WHY FED IS POLISHING UP APPLE
Some of America’s most successful companies are to benefit from push to inject liquidity, writes
Shareholders in Apple have not had a bad pandemic. Less than two years ago America’s technology giants were engaged in a race to be the first to hit a market valuation of $1 trillion (£800bn). The iPhone-maker won that battle. Now it is worth more than $1.5 trillion, with tech companies beneficiaries of shifts to remote working and contactless commerce.
Despite this extraordinary boom, Apple is high up on the list of businesses whose bonds will be bought by the Federal Reserve.
It is hardly as if the titans of tech require bailouts.
Yet it is a mark of the Fed’s efforts to crush interest rates, inject liquidity and boost markets that the biggest businesses in the US are going to benefit directly.
Under its Secondary Market Corporate Credit Facility, the Fed is buying individual bonds and exchange-traded funds covering almost 800 companies with investment-grade debt.
Eligible companies include Volkswagen, Ford, IBM, Walmart and BP’s US financing arm.
Under the SMCCF, and a later primary market scheme which buys directly from the companies rather than debt which is already in investors’ hands, the Fed will buy up to $750bn of notes.
“The availability of credit has contracted for corporations and other issuers of debt while, at the same time, the disruptions to economic activity have heightened the need for companies to obtain financing,” the Fed said.

### DATA PROVIDED
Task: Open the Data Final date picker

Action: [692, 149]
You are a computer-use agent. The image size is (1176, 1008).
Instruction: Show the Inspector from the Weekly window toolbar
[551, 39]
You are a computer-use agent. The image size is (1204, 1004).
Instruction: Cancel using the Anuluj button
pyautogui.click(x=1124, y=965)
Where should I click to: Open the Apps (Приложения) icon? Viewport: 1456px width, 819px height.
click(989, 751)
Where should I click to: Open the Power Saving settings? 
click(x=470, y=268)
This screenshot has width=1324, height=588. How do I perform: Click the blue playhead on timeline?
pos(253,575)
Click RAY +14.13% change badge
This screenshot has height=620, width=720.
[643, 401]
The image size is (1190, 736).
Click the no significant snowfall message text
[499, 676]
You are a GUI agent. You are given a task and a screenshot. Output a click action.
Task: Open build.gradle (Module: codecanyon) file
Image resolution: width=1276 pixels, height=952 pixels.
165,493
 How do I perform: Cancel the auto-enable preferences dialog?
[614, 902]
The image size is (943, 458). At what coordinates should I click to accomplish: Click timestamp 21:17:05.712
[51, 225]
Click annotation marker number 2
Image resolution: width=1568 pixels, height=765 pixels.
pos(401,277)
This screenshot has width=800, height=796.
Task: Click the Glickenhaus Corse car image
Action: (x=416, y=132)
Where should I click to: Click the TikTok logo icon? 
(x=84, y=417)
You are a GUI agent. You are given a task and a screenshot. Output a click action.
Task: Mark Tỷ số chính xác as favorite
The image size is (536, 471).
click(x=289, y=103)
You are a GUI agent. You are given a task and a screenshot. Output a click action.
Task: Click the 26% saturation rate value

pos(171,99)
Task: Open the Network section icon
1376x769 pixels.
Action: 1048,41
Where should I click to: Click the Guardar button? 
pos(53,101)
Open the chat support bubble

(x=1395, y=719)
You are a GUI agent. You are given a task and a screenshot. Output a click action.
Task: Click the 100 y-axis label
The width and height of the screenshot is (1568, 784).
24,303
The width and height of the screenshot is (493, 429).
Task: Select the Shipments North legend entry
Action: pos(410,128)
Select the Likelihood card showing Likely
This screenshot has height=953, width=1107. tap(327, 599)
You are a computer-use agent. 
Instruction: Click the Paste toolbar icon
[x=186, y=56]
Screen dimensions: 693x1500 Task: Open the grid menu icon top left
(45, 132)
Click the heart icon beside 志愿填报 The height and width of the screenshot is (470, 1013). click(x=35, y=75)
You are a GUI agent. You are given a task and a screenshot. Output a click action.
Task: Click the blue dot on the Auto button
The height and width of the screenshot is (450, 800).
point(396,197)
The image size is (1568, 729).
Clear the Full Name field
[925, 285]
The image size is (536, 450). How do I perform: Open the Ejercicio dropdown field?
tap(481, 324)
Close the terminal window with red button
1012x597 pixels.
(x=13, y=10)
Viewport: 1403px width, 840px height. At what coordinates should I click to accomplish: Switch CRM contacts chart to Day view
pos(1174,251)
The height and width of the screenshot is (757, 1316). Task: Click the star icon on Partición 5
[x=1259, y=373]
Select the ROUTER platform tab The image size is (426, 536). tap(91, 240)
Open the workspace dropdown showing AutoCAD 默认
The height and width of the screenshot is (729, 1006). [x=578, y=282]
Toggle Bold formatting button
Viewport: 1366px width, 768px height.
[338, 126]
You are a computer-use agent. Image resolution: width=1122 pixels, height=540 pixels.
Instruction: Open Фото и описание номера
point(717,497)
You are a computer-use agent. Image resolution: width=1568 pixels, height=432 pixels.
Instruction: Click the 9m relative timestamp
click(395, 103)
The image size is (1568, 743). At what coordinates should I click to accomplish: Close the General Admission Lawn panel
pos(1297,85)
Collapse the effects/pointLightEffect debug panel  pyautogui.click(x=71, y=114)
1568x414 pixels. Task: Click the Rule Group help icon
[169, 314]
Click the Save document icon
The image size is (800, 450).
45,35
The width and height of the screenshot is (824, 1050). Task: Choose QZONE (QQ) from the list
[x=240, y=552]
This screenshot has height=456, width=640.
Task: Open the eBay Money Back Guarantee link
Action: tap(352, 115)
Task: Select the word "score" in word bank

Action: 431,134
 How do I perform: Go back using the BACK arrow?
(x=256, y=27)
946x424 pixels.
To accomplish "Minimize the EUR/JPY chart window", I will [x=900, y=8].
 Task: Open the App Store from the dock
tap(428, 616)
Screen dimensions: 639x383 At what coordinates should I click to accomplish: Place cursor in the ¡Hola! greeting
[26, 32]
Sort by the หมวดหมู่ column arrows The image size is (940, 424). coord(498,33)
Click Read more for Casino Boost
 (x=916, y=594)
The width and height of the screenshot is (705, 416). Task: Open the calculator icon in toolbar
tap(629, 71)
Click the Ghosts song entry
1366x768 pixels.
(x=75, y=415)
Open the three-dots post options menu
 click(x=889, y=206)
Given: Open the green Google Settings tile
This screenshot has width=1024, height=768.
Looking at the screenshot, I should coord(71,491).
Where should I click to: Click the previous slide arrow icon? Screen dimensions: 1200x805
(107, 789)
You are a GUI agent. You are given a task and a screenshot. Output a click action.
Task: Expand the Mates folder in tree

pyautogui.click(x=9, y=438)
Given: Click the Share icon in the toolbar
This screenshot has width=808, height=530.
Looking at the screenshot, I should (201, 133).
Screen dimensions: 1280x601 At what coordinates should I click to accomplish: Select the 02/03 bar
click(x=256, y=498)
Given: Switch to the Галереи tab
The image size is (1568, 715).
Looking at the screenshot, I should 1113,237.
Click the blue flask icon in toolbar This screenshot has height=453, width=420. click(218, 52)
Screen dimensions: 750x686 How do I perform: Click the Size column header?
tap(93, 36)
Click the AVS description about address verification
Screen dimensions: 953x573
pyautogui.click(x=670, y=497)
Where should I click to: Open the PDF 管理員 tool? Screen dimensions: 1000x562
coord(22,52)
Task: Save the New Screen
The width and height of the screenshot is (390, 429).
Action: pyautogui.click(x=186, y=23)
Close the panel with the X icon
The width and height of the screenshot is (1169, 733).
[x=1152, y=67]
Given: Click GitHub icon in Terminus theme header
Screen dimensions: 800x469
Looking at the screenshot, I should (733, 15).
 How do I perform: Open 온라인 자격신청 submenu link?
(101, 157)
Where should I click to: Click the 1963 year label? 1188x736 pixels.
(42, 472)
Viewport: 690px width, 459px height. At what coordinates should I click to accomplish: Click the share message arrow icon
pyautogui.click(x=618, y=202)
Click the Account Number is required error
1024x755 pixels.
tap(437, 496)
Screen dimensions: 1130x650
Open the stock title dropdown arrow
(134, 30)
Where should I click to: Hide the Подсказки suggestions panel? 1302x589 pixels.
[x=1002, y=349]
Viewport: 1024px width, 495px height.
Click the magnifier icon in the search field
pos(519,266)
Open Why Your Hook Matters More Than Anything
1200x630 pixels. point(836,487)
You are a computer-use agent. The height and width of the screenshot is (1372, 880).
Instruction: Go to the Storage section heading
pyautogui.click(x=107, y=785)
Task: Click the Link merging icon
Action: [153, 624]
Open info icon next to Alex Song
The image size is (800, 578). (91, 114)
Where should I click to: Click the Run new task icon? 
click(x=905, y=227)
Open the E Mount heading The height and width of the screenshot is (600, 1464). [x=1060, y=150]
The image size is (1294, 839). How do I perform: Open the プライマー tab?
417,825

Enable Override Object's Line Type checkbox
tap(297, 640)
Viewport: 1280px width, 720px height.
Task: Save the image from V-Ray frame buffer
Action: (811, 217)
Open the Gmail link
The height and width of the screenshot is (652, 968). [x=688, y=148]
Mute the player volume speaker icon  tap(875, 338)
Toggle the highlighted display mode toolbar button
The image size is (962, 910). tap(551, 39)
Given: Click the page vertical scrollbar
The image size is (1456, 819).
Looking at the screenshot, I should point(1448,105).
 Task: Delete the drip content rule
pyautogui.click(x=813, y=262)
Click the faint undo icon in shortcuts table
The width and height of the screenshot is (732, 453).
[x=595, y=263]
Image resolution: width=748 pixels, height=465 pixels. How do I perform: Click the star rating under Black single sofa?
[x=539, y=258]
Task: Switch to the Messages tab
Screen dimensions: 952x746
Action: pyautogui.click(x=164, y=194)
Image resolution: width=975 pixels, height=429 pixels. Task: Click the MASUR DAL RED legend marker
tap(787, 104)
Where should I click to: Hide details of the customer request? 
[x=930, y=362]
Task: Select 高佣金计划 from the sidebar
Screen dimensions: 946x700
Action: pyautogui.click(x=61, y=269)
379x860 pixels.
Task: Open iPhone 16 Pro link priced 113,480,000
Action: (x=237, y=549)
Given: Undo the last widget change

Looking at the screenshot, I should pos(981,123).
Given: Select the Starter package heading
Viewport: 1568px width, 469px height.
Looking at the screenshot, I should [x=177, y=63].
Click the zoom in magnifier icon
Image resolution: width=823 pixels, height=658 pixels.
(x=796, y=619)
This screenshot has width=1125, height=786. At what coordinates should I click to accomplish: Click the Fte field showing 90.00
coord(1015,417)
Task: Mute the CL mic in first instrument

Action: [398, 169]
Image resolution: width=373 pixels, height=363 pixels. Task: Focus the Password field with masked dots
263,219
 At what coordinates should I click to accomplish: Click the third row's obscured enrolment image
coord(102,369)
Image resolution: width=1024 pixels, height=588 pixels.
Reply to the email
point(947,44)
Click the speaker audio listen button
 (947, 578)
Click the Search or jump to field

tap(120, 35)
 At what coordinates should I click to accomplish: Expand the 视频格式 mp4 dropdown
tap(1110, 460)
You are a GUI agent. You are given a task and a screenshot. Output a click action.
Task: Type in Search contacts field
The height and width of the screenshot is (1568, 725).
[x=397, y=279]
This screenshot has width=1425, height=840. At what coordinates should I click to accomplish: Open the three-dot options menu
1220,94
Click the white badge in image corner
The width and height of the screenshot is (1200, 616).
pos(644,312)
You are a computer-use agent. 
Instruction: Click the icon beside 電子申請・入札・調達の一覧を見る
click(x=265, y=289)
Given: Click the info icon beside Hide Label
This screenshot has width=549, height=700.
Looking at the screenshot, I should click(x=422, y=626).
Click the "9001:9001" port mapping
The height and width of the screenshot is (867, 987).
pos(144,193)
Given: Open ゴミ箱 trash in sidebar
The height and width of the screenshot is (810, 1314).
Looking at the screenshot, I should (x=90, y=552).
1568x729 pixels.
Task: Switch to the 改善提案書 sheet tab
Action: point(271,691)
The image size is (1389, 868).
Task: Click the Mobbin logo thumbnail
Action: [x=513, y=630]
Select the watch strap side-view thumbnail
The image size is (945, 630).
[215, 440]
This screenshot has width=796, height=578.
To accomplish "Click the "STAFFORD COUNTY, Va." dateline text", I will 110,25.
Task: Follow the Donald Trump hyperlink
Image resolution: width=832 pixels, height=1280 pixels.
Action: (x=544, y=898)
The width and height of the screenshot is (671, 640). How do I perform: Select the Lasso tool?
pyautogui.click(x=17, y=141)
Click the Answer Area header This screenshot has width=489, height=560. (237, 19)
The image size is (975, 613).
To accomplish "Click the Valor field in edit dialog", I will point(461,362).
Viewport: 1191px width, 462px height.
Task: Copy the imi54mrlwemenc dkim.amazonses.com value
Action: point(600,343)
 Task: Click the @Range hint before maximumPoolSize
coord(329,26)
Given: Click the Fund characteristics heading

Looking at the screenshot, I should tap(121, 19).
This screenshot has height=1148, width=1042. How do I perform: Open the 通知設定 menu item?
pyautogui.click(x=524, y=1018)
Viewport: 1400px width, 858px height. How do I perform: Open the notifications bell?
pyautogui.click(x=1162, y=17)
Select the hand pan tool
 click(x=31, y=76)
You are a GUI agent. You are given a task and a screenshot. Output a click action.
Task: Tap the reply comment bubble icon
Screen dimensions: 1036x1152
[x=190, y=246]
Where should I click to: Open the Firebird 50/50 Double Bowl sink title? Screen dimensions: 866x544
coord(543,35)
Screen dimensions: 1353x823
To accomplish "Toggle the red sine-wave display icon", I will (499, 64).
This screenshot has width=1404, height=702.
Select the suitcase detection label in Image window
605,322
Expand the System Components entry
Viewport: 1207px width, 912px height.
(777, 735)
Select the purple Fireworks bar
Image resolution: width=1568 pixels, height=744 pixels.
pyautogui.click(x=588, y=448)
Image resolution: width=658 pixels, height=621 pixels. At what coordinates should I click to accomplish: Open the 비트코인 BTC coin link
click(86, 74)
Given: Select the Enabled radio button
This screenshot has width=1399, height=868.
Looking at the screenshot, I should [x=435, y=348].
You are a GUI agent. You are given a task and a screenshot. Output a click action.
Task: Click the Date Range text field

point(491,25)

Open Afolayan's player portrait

### WORK INSTRUCTIONS
1. Translate this sentence from the article about the Fed and Apple into French: "Eligible companies include Volkswagen, Ford, IBM, Walmart and BP’s US financing arm."
2. Reproduce the part of the article about the Fed and Apple starting with "Yet it is a" and going on through "the Fed said.".

### TASK-BY-TASK OUTPUTS
1. Parmi les entreprises éligibles figurent Volkswagen, Ford, IBM, Walmart et la branche de financement américaine de BP.

2.
Yet it is a mark of the Fed’s efforts to crush interest rates, inject liquidity and boost markets that the biggest businesses in the US are going to benefit directly.
Under its Secondary Market Corporate Credit Facility, the Fed is buying individual bonds and exchange-traded funds covering almost 800 companies with investment-grade debt.
Eligible companies include Volkswagen, Ford, IBM, Walmart and BP’s US financing arm.
Under the SMCCF, and a later primary market scheme which buys directly from the companies rather than debt which is already in investors’ hands, the Fed will buy up to $750bn of notes.
“The availability of credit has contracted for corporations and other issuers of debt while, at the same time, the disruptions to economic activity have heightened the need for companies to obtain financing,” the Fed said.